What this task involves |
What is needed here is an exact repetition of the records below, beginning at the line that has "Alle akzeptieren (508, 2365)" and stopping after the line that has "Alle ablehnen (508, 2397)".

Saved entries
• • •
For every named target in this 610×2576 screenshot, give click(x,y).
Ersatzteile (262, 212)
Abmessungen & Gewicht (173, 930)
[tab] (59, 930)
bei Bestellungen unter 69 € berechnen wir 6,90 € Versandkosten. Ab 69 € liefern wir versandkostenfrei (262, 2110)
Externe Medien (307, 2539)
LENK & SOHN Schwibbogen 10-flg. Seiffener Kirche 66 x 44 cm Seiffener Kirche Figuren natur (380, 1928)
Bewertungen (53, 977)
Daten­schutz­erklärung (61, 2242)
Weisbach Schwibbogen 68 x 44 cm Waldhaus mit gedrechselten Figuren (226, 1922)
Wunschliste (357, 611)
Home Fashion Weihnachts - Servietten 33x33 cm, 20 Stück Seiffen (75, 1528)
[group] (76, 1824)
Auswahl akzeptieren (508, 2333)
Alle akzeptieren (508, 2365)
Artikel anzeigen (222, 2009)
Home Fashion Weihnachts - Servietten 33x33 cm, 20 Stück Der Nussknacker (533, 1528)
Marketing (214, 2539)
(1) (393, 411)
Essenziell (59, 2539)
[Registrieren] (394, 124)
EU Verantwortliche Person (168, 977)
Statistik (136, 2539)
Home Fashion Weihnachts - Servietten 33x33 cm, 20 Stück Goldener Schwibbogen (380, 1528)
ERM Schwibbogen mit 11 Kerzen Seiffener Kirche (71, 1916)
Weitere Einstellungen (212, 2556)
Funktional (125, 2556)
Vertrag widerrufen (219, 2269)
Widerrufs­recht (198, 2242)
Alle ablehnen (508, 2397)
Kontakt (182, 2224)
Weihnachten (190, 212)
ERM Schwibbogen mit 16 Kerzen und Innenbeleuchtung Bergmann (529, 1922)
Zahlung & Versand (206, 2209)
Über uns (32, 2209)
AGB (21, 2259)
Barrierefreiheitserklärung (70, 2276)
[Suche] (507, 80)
• • •
Problem solution |
Alle akzeptieren (508, 2365)
Artikel anzeigen (222, 2009)
Home Fashion Weihnachts - Servietten 33x33 cm, 20 Stück Der Nussknacker (533, 1528)
Marketing (214, 2539)
(1) (393, 411)
Essenziell (59, 2539)
[Registrieren] (394, 124)
EU Verantwortliche Person (168, 977)
Statistik (136, 2539)
Home Fashion Weihnachts - Servietten 33x33 cm, 20 Stück Goldener Schwibbogen (380, 1528)
ERM Schwibbogen mit 11 Kerzen Seiffener Kirche (71, 1916)
Weitere Einstellungen (212, 2556)
Funktional (125, 2556)
Vertrag widerrufen (219, 2269)
Widerrufs­recht (198, 2242)
Alle ablehnen (508, 2397)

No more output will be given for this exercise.